─── Data to use ───

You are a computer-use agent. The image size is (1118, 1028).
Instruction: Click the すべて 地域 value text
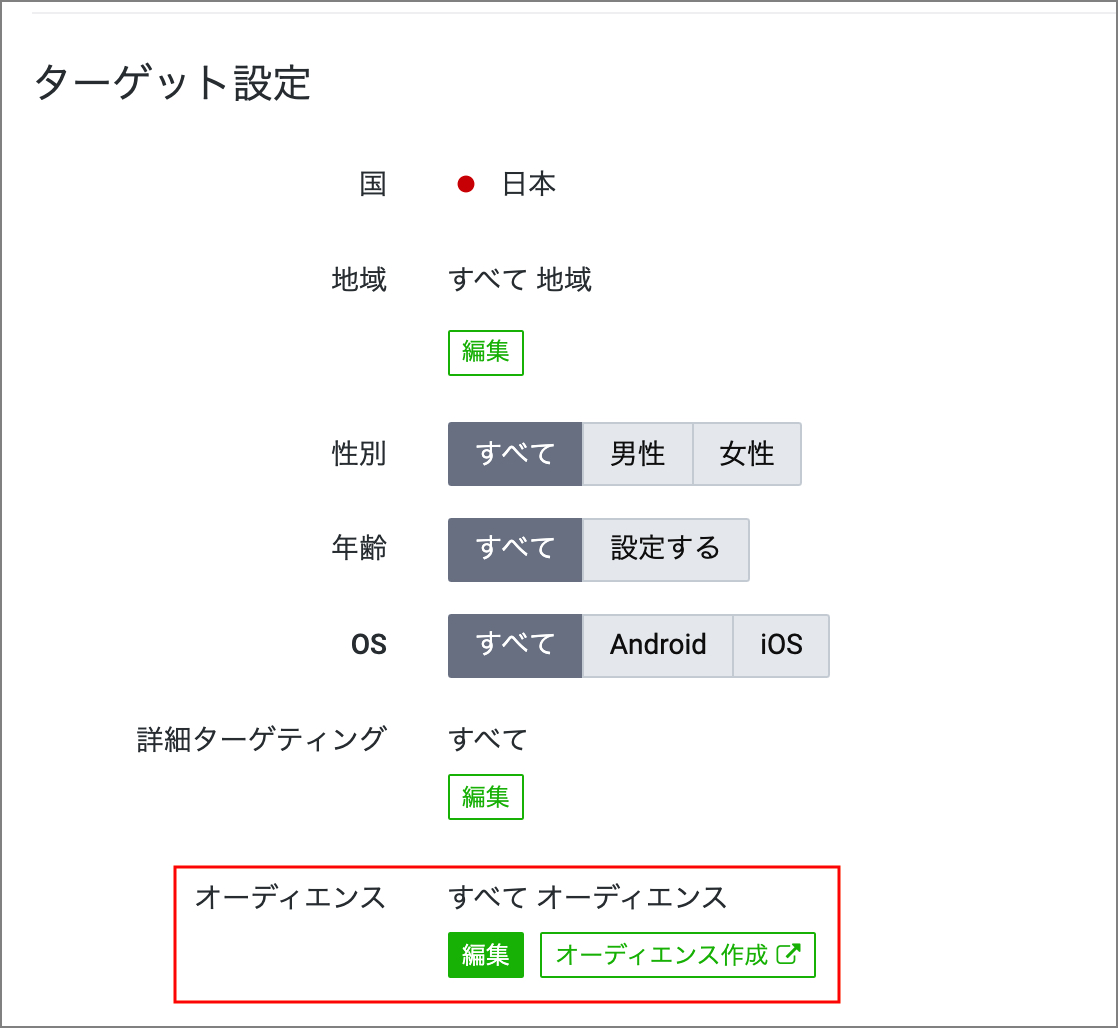[520, 280]
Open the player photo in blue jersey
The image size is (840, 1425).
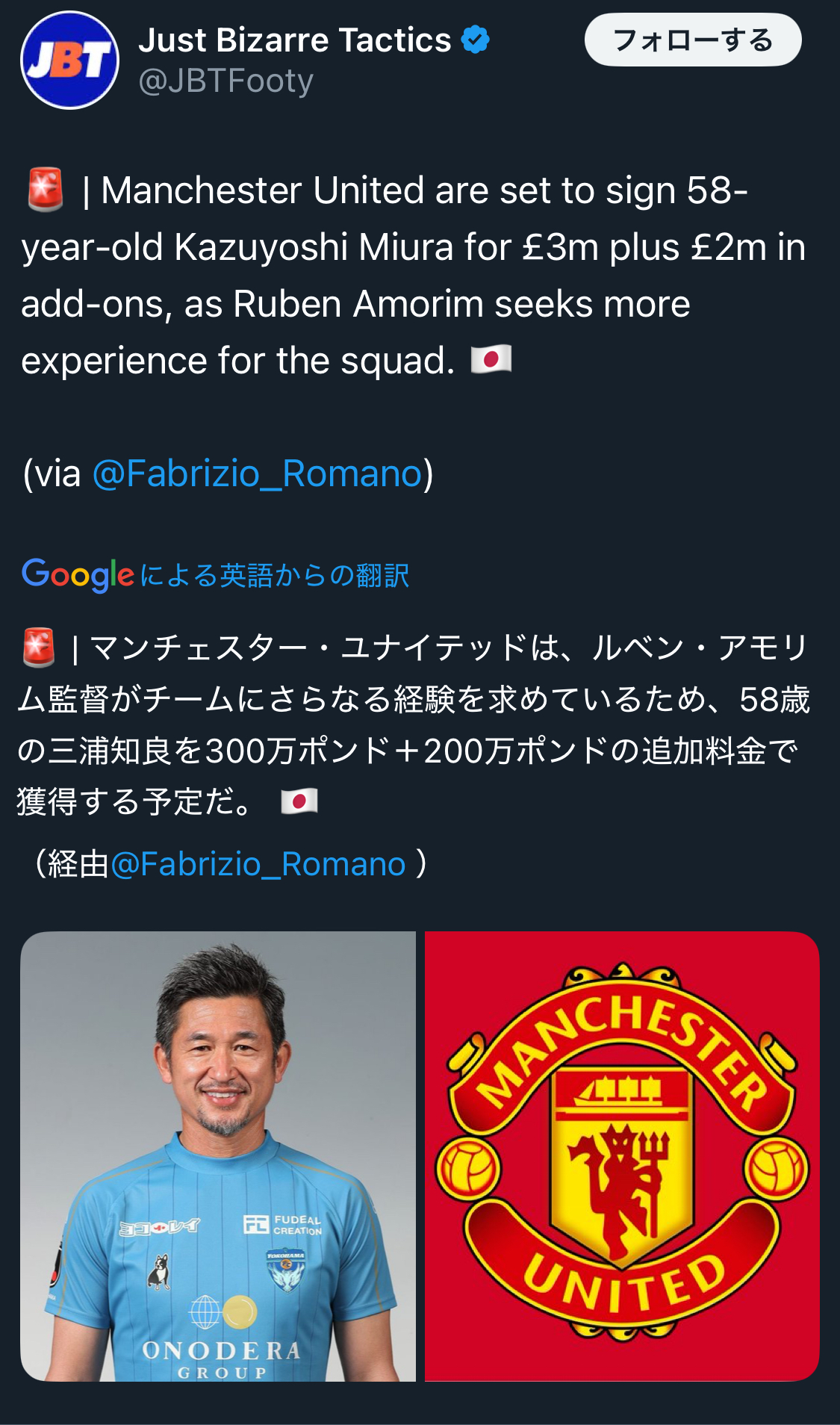coord(218,1155)
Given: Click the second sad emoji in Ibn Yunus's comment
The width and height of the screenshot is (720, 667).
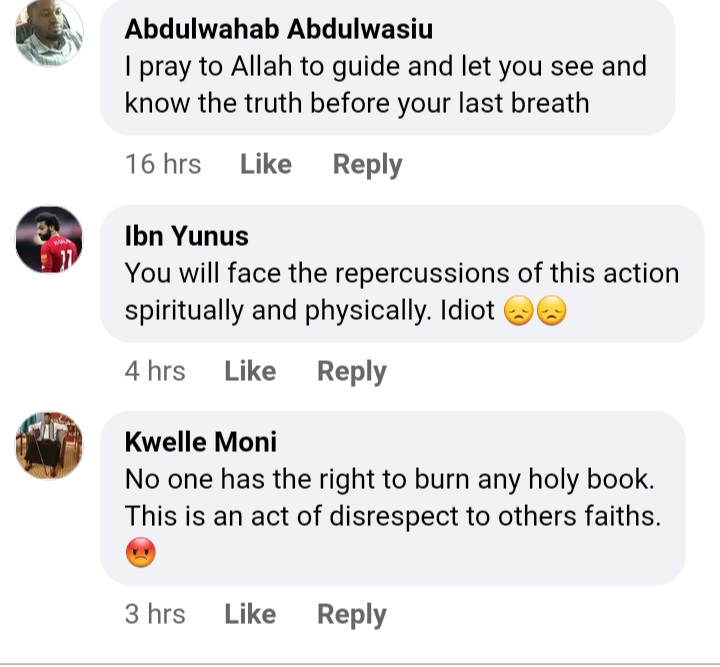Looking at the screenshot, I should (551, 312).
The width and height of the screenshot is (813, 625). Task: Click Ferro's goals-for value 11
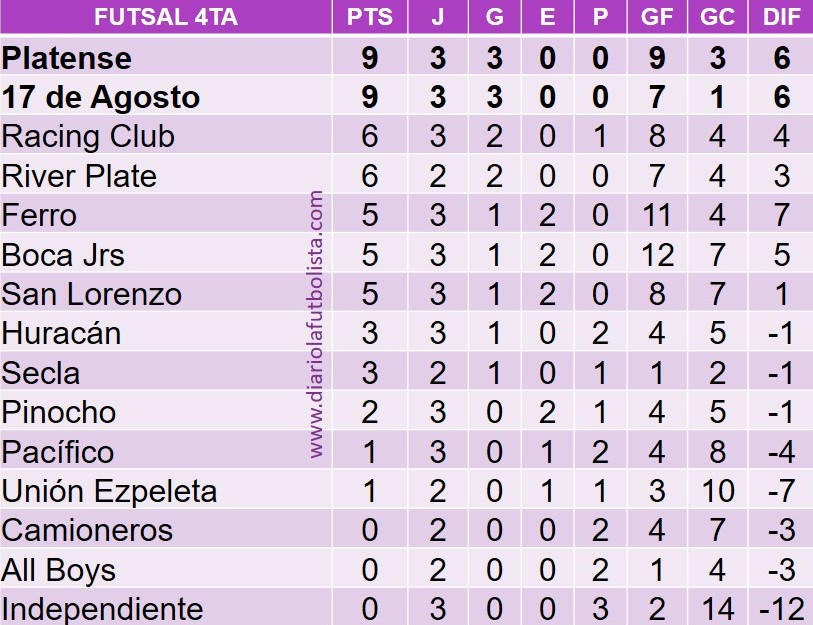point(657,216)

───

**The task:**
In the copy, leave out the pictures and restate the records exactly.

**Answer to this task:**
You are a computer-use agent. The image size is (1118, 1028).
Instruction: Click the すべて 地域 value text
[520, 280]
Open the player photo in blue jersey
The image size is (840, 1425).
coord(218,1155)
Given: Click the second sad emoji in Ibn Yunus's comment
The width and height of the screenshot is (720, 667).
Looking at the screenshot, I should (551, 312).
The width and height of the screenshot is (813, 625). Task: Click Ferro's goals-for value 11
point(657,216)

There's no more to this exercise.